- _SET EXERCISE_:
Could you express the entries as a JSON list of strings, one string per line, starting with the line that contains "New [126, 185]" and going on through the end of the entries? Leave out blank lines and the pictures.

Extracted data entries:
-- start --
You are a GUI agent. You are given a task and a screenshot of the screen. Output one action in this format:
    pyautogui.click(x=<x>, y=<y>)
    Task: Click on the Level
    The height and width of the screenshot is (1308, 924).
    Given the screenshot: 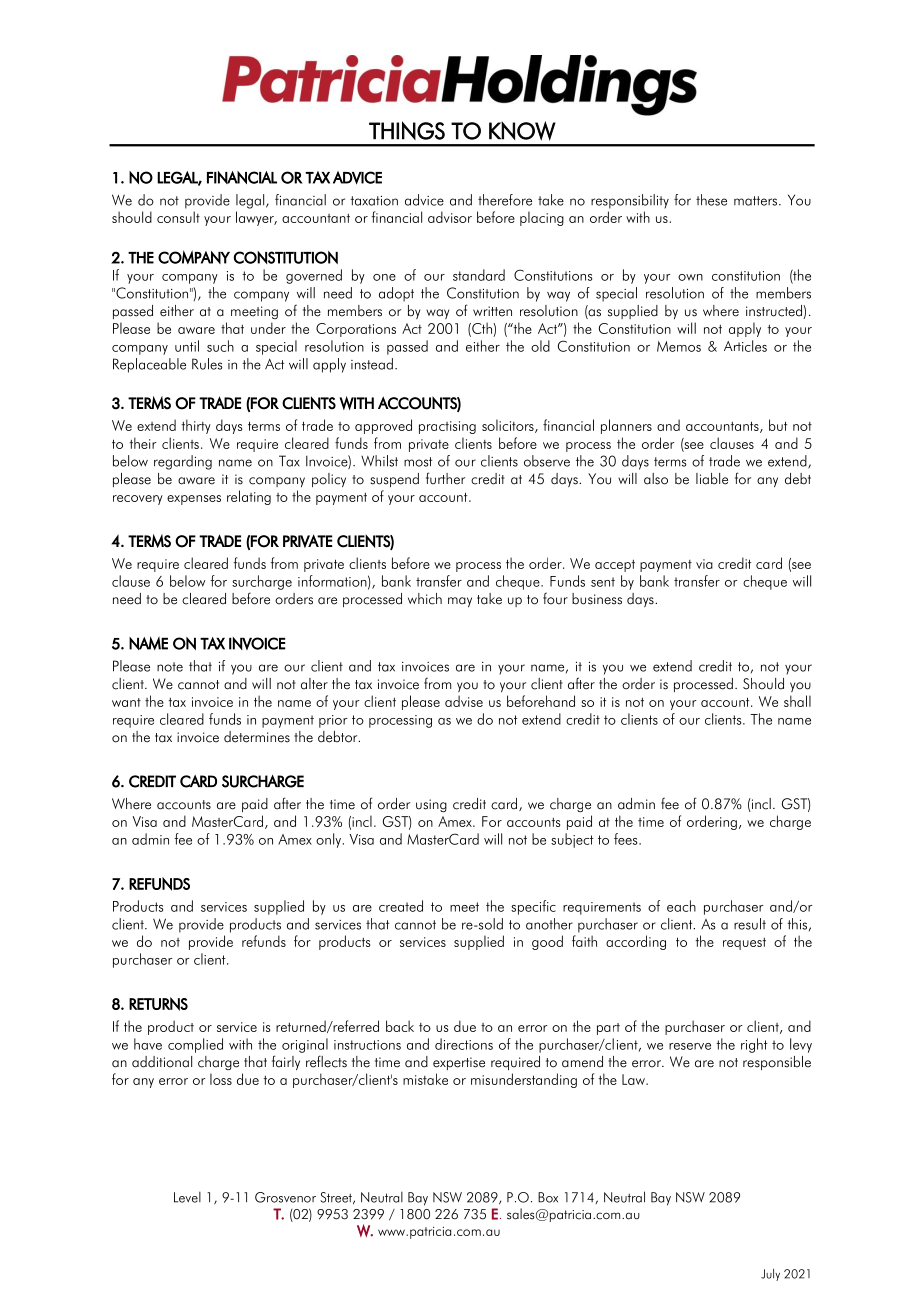 What is the action you would take?
    pyautogui.click(x=187, y=1197)
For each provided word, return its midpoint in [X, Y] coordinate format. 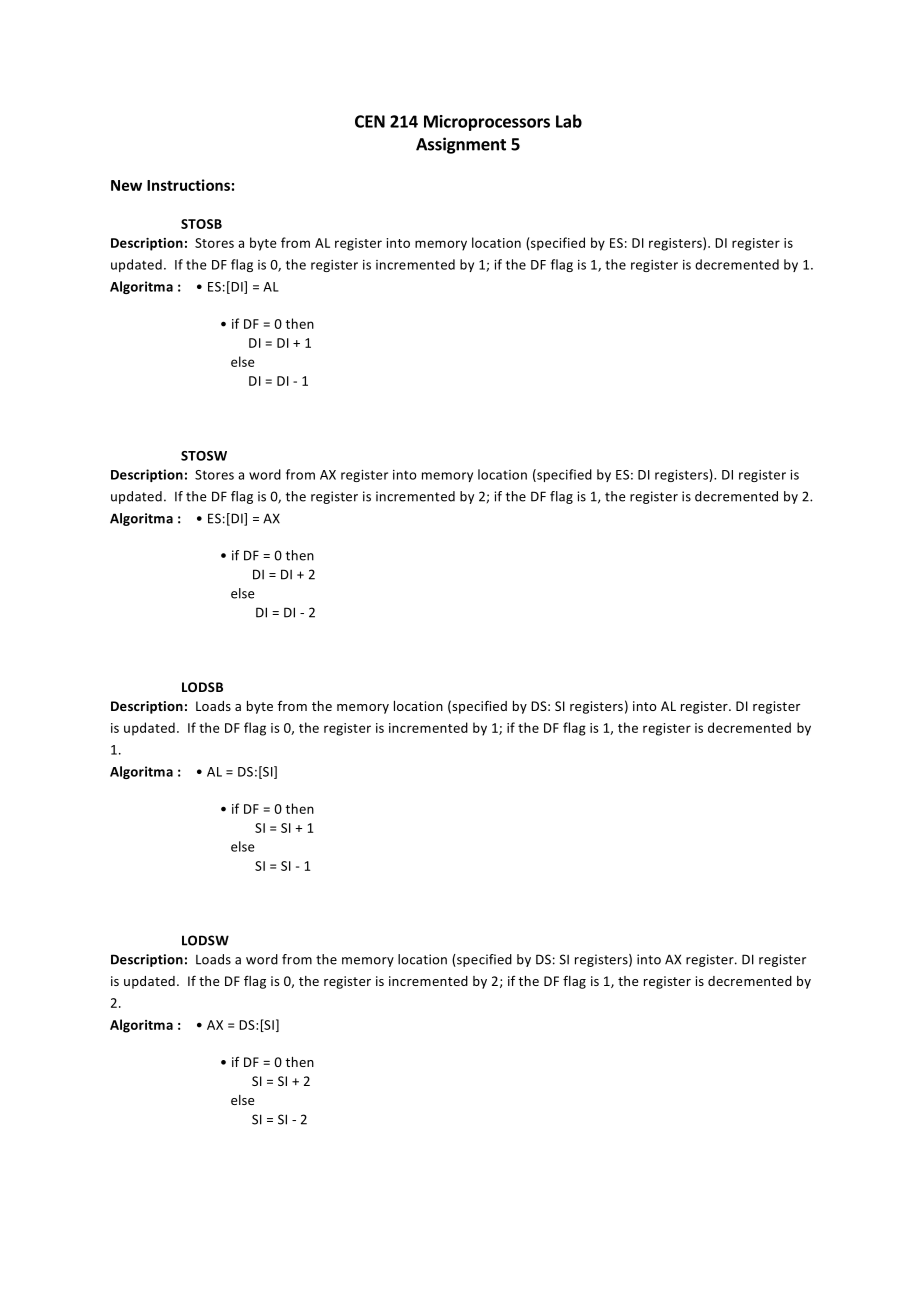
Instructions [188, 185]
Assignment [461, 145]
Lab [569, 121]
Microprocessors [487, 123]
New [126, 185]
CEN [370, 121]
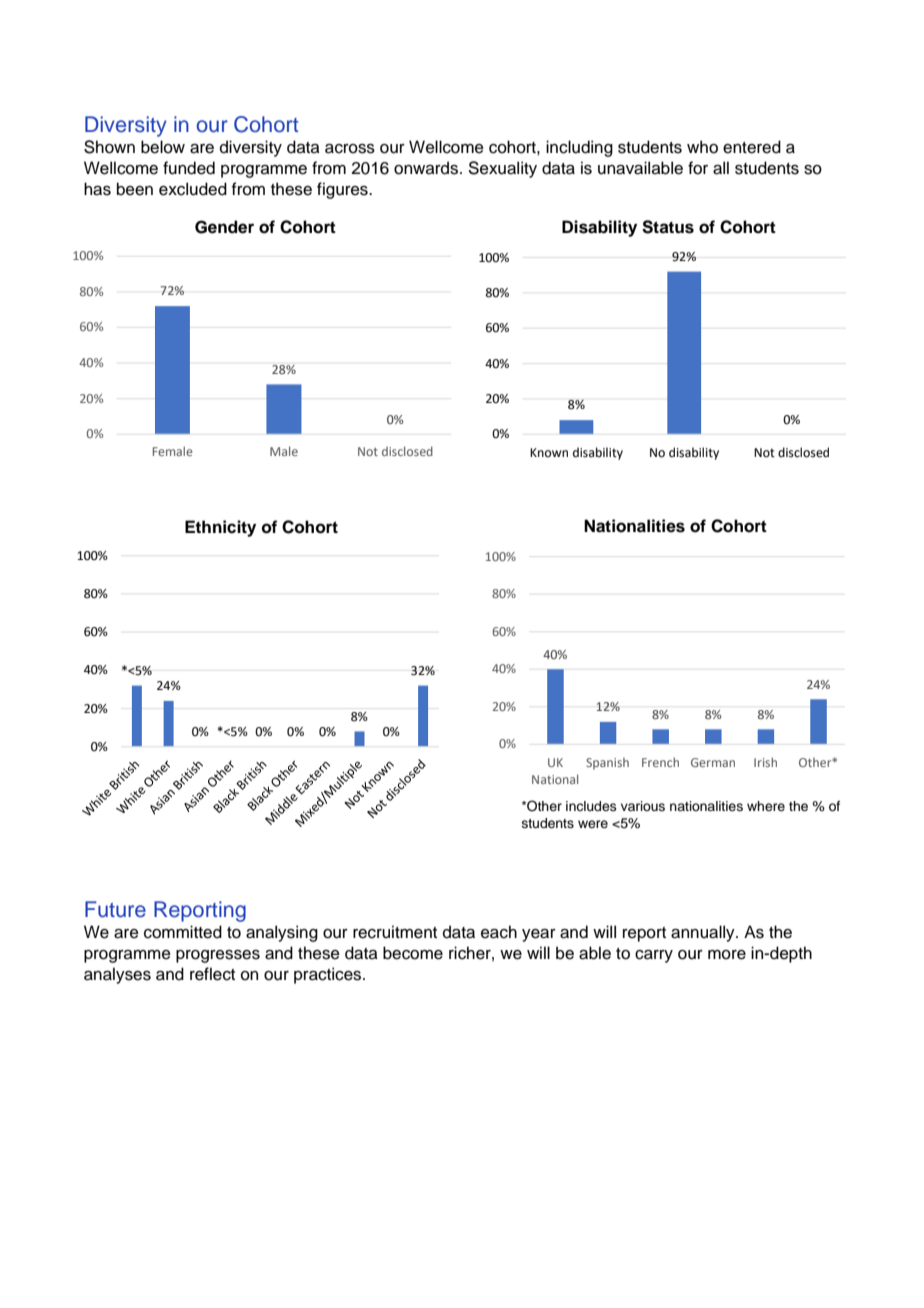  I want to click on Known, so click(549, 452).
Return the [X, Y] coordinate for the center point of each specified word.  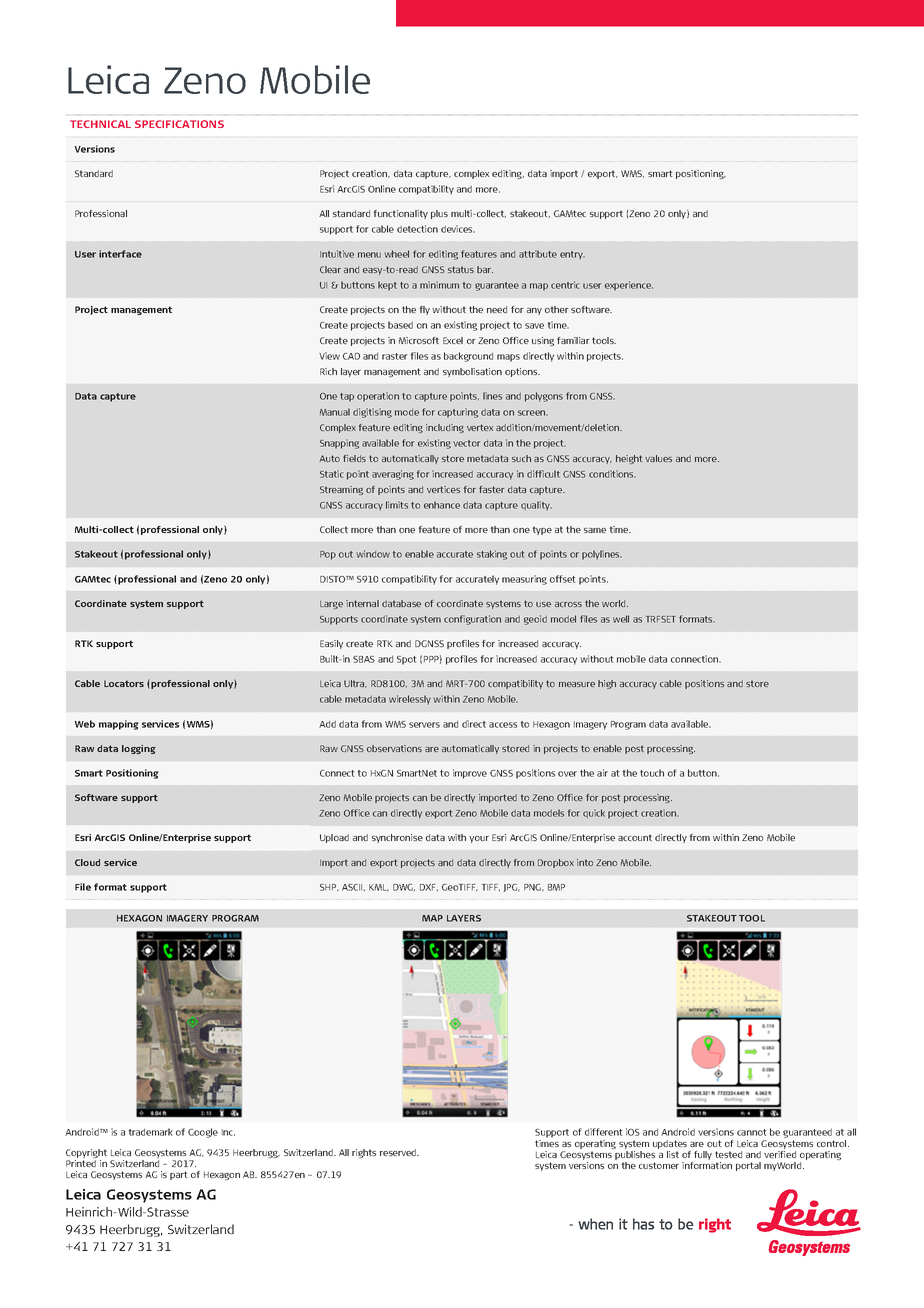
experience [629, 286]
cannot [752, 1132]
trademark [150, 1132]
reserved [399, 1152]
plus [439, 214]
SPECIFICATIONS [179, 124]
-- end --
- _SOLUTION BELOW_:
[
  "New [126, 185]",
  "CEN [370, 121]",
  "  I want to click on Known, so click(549, 452).",
  "Return the [X, Y] coordinate for the center point of each specified word.  ",
  "experience [629, 286]",
  "cannot [752, 1132]",
  "trademark [150, 1132]",
  "reserved [399, 1152]",
  "plus [439, 214]",
  "SPECIFICATIONS [179, 124]"
]